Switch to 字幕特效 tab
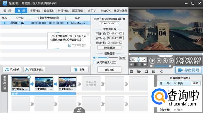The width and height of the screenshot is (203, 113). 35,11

◇ ◇ ◇ ◇

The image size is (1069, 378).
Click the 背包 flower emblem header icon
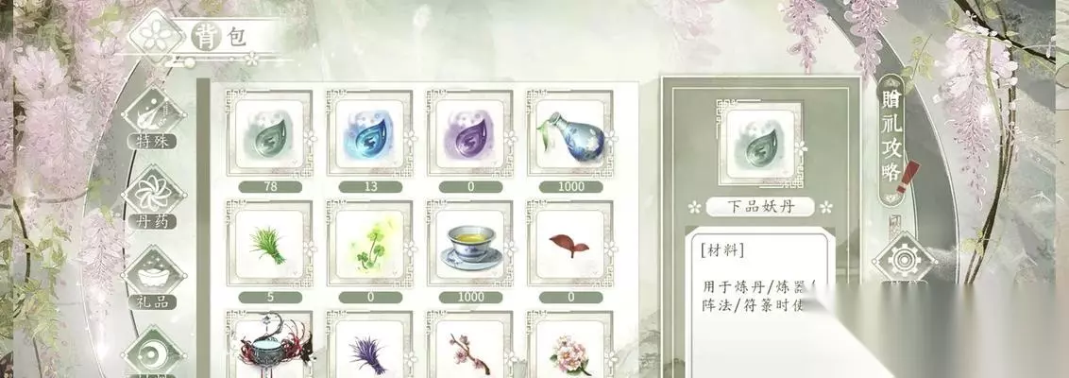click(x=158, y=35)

◇ ◇ ◇ ◇

Exercise requirements
Repeat the items word for word, beginning at the line with "The image size is (1069, 378)." and continuing through the line with "click(x=158, y=35)", and leave out the pictures.

Reply
The image size is (1069, 378).
Click the 背包 flower emblem header icon
click(x=158, y=35)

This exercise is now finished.